REPUBLIKA.CO.ID, JAKARTA -- Peneliti Pusat Penelitian Kependudukan Lembaga Ilmu Pengetahuan Indonesia (LIPI), Gusti Ayu Surtiari mengatakan program naturalisasi dan normalisasi sungai harus didukung relokasi yang tidak merugikan masyarakat. Dengan begitu, masyarakat bisa mendukung program pengendalian banjir tersebut.
"Relokasi kita tidak bisa bilang kalau itu tidak baik dan itu solusi yang terbaik juga tidak bisa," kata Ayu dalam konferensi pers di LIPI, Jakarta, Selasa (8/1).
Ayu menuturkan normalisasi dan naturalisasi sungai, pembuatan tanggul serta relokasi termasuk dalam kegiatan adaptasi terhadap bencana.

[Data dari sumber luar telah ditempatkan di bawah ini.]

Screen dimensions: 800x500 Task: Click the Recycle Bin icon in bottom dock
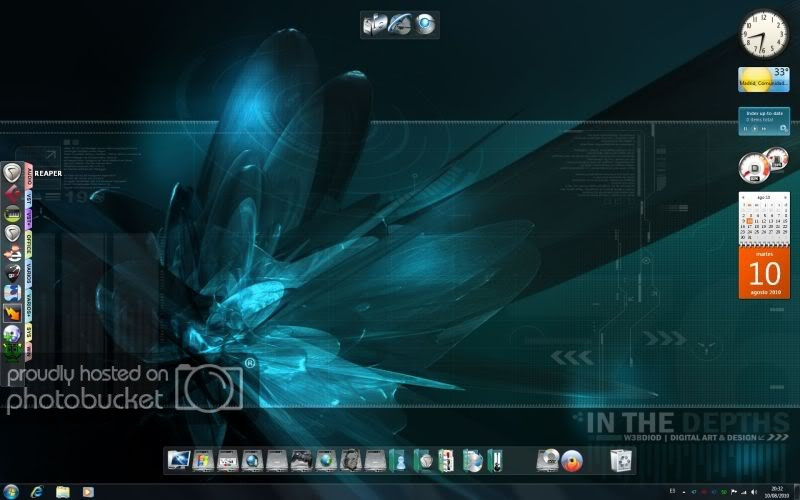pyautogui.click(x=622, y=460)
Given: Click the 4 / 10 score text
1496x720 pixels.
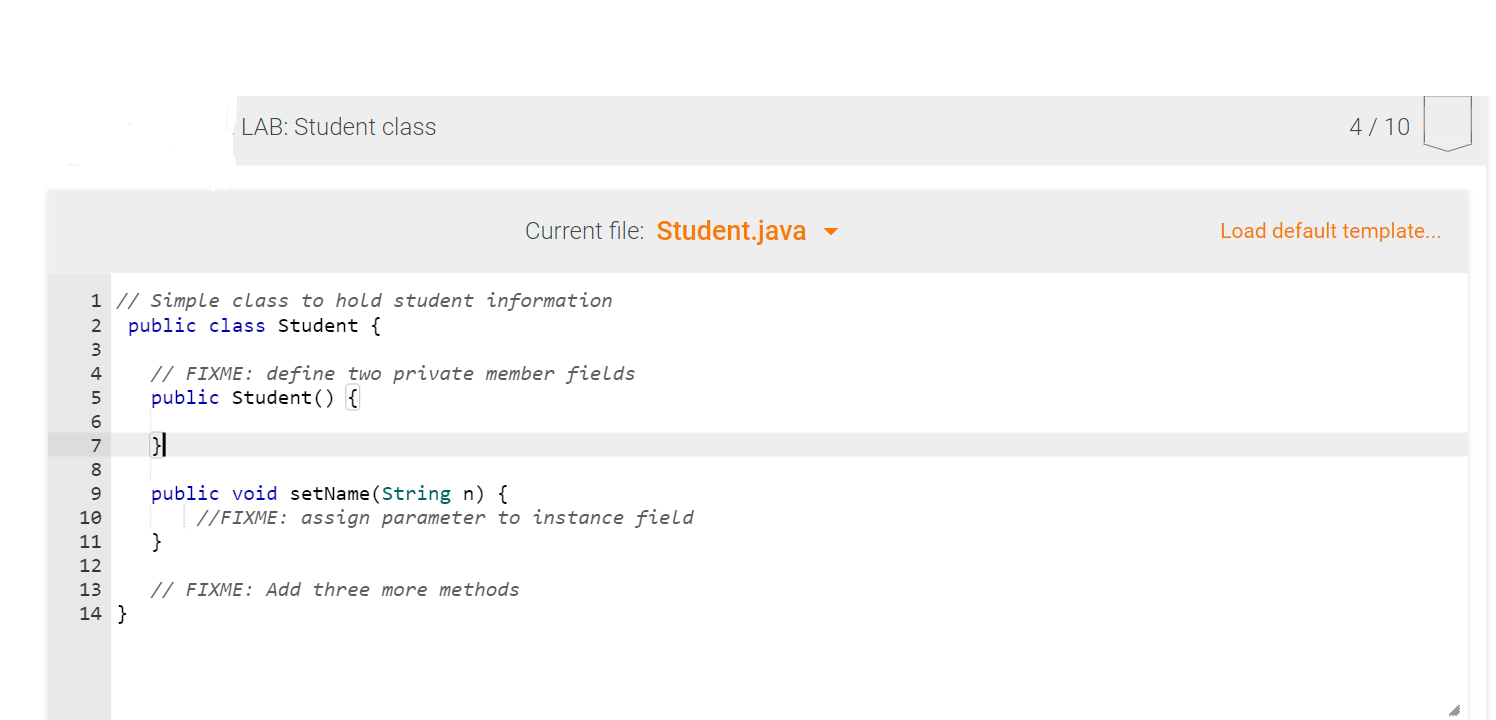Looking at the screenshot, I should pos(1379,127).
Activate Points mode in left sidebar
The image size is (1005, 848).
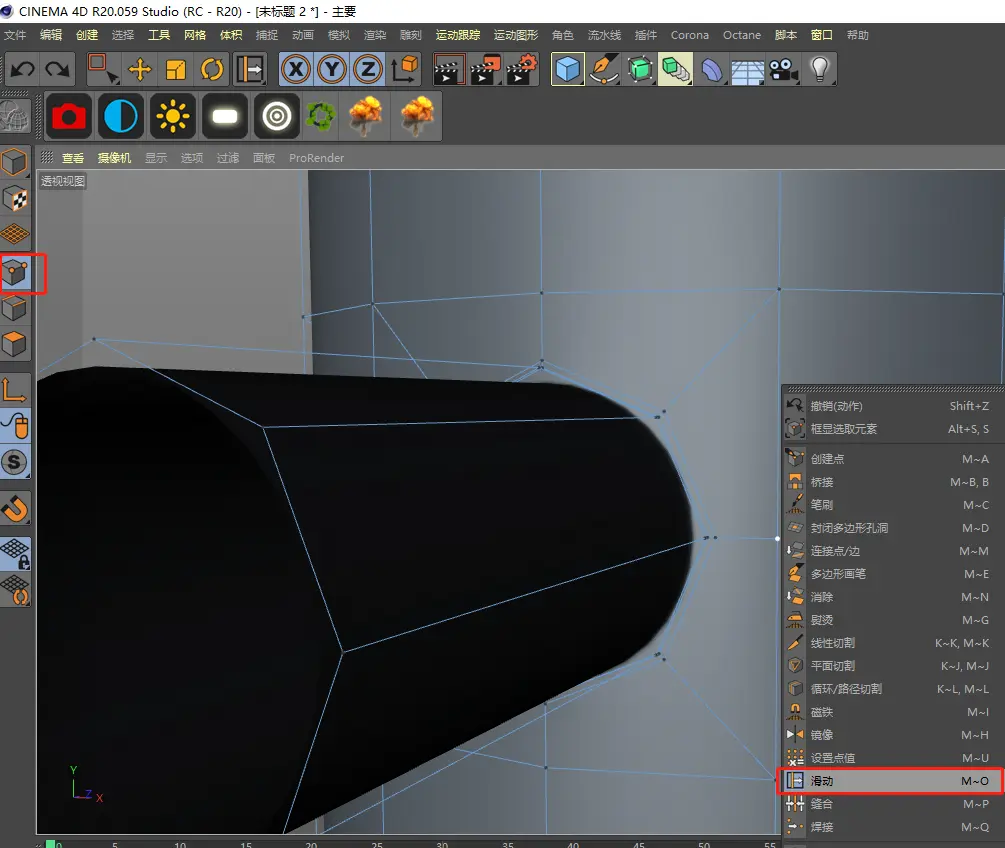point(14,273)
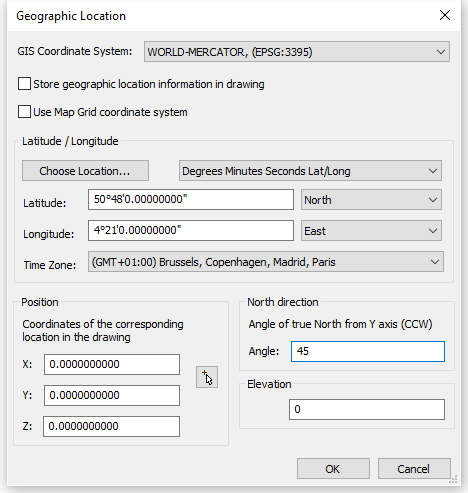Click the resize grip at dialog corner

[x=454, y=480]
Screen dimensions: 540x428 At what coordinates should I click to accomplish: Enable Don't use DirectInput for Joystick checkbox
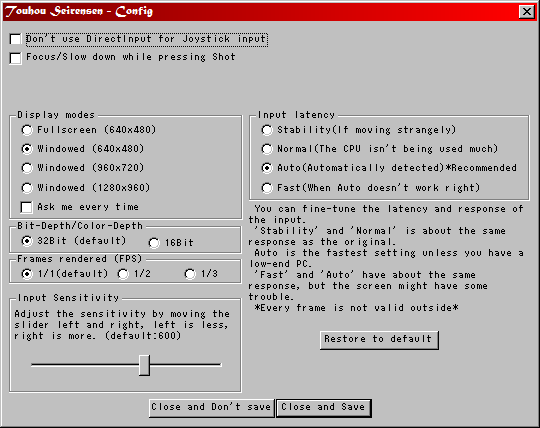[x=15, y=39]
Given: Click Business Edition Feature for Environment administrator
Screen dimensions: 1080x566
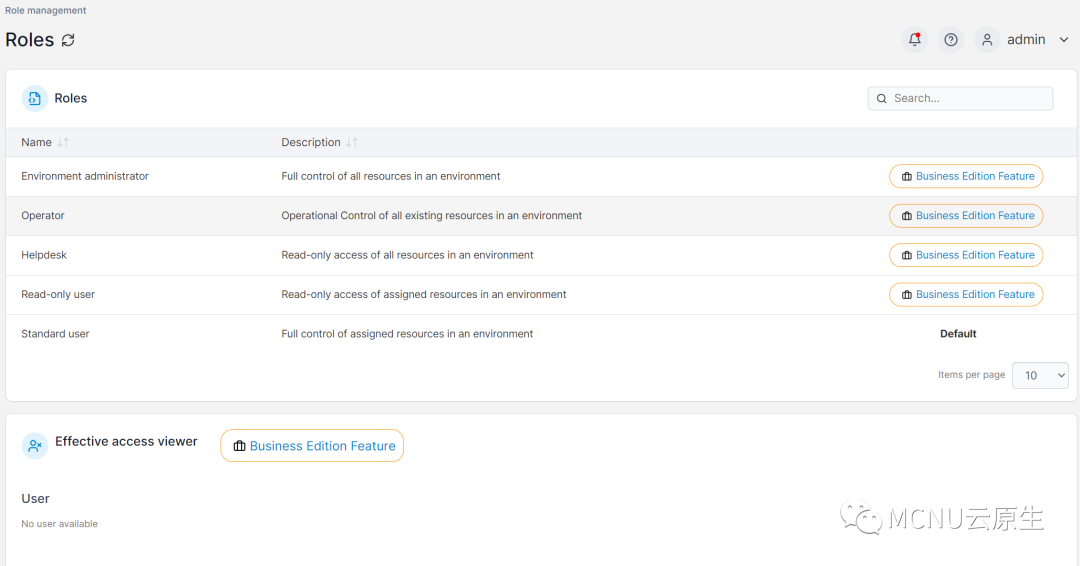Looking at the screenshot, I should click(966, 176).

Namun, yang perlu dipastikan adalah adaptasi itu harus bersifat jangka panjang, misalnya tanggul dibangun lebih tinggi dan tebal agar tidak mudah jebol, karena kalau jebol akan mengancam keselamatan warga yang tinggal di sekitar tanggul. Dan juga harus dipastikan bahwa masyarakat menjaga tanggul dan tidak menambah aktivitas tambahan di sepanjang tanggul, misalnya membangun bangunan atau kios yang langsung berdampingan dengan tanggul.
Demikian pula, program naturalisasi dan normalisasi sungai Ciliwung butuh relokasi, dan harus benar-benar dipikirkan dan dirancang relokasi yang benar agar tidak merugikan masyarakat. Agar masyarakat ingin direlokasi, maka mereka harus memahami alasan pentingnya relokasi itu sehingga persepsi mereka harus disamakan, dan mereka harus memperoleh informasi yang benar serta mendapat kepastian bahwa mereka bisa menjalankan kehidupan yang baik di tempat tinggal yang baru. Tindakan masyarakat akan dipengaruhi dari informasi yang diterima.
"Informasi dari mana saja apapun itu harus sampai ke level individu karena tiap individu akan beradaptasi," ujarnya.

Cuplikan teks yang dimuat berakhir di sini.